Maxim Integrated Products is the latest company to be targeted by an informal Securities and Exchange Commission investigation of its prior stock-option grants. The manufacturer of analog and mixed-signal integrated circuits, which has a market capitalization of about $10 billion, stated that it intends to cooperate with the SEC.
Nearly three dozen companies are undergoing a federal investigation or internal probe into their options practices, but the scandal is almost certainly more widespread.
Erik Lie, the University of Iowa finance professor partly credited with sparking the investigations, has said that as many as 10 percent of all stock options granted before the rules were tightened in 2002 were backdated, according to Bloomberg. The wire service also pointed to a Merrill Lynch study, which found that 40 companies in the Standard & Poor’s 500 may have backdated their option grants.
Earlier this week, SEC chairman Christopher Cox said that “the apparently widespread nature of the problems is of serious concern to the commission,” Bloomberg also observed. “We have already learned that the problems are more than episodic,” he reportedly added.

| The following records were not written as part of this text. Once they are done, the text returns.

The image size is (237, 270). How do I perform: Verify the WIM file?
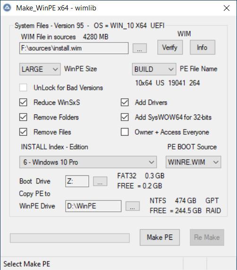pyautogui.click(x=170, y=47)
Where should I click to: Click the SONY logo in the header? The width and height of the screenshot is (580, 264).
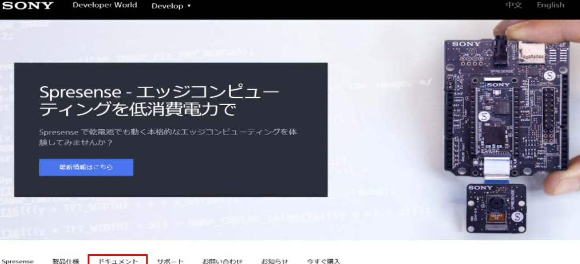point(28,5)
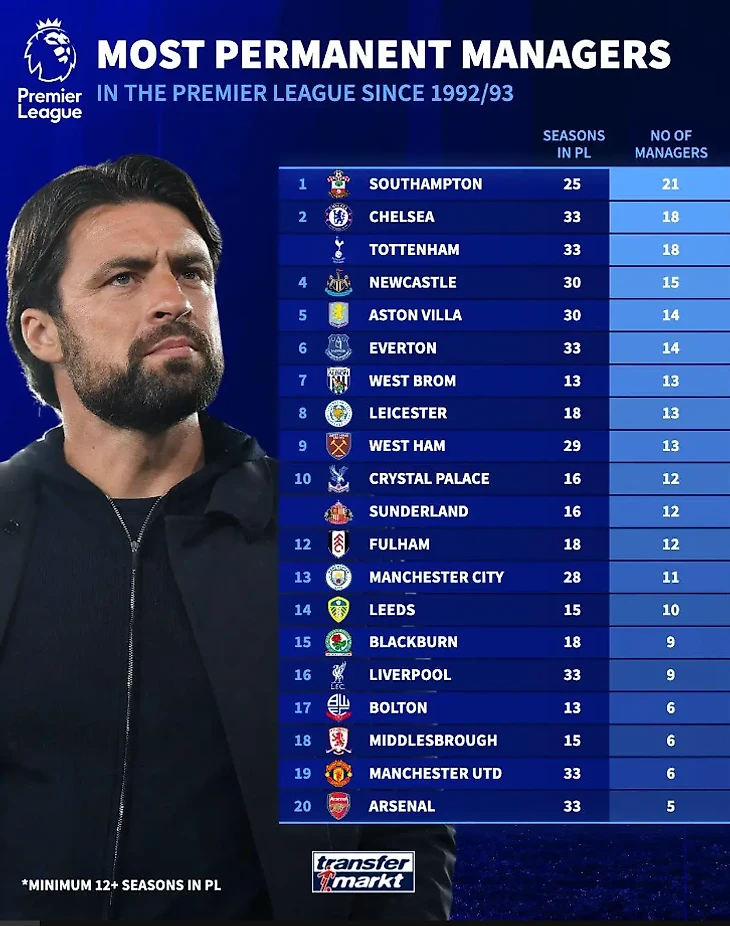Click the Southampton club crest
730x926 pixels.
[x=339, y=184]
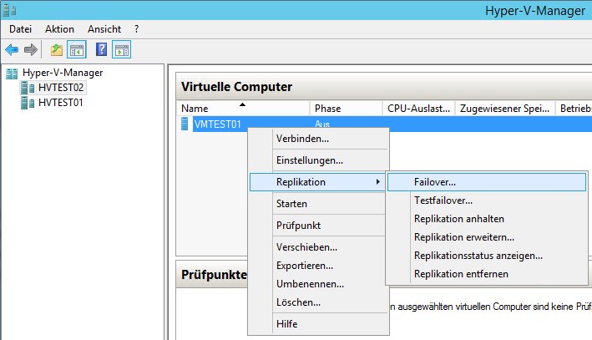The image size is (592, 340).
Task: Open the Datei menu
Action: [20, 28]
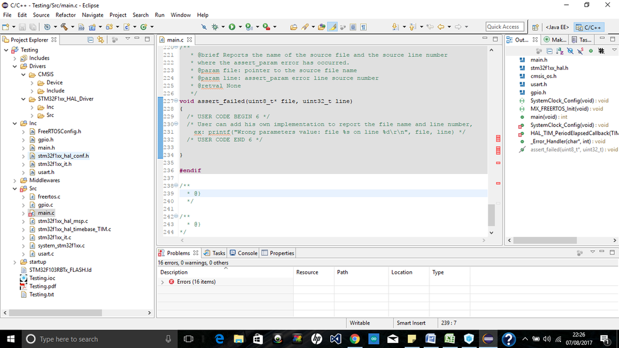Switch to the Console tab
This screenshot has width=619, height=348.
coord(244,253)
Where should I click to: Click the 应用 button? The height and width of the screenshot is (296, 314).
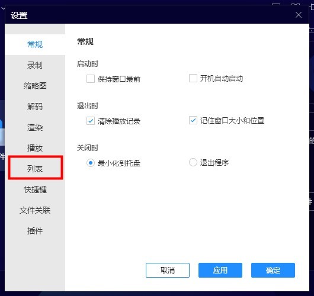click(x=220, y=270)
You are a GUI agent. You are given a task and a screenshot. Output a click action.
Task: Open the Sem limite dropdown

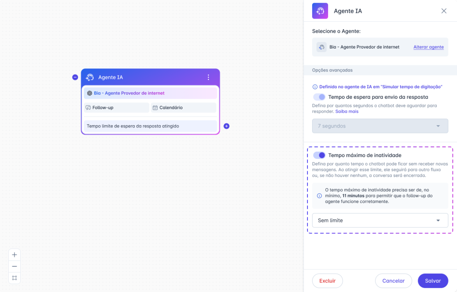pos(380,220)
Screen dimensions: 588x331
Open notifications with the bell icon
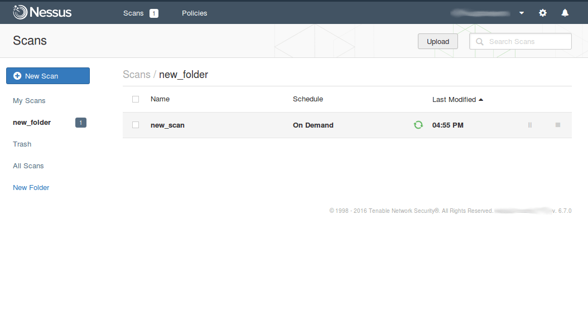click(565, 12)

Cox also reportedly stated that the regulator may require better disclosure of how companies grant options because of the scandal, and that the SEC’s proposed executive-compensation rule may be revised to take backdating into consideration. “I may have more specifics on that shortly,” he told reporters.
On May 30, in fact, The CFA Center for Financial Market Integrity called on the SEC to improve disclosure requirements regarding the dates of stock-option awards. In a letter to the commission, the CFA Center recommended that companies be required to disclose dates for all prior-year compensation committee meetings; dates on which the committee approved share-based awards; and, if different, the effective grant dates. The center also reiterated its support for civil sanctions against executives and board directors who have post-dated options awards and for criminal prosecution in egregious cases.
“Our proposals would enable shareowners to hold boards accountable for improper behavior and require senior executives to attest to the accuracy of the dates companies report for granting stock-option awards,” said Kurt Schacht, executive director of the CFA Center, in a statement. “Shareowners’ interests must come first and foremost in determining when executive compensation is granted and how it is disclosed.”
In related news, earlier this week Moody’s Investor Services issued a report asserting that evidence of backdated stock options could negatively affect a company’s credit rating. The report listed several credit risks associated with backdating, including financial and reputational risk.
Meanwhile, Reuters reported that federal authorities are looking into the role that outside auditors may have played in the timing of option grants. “As these cases shake out, I wouldn’t be surprised if we saw that there were auditors who were familiar with some of the details,” George Stamboulidis, partner at the law firm of Baker Hostetler and a former federal prosecutor, told the wire service.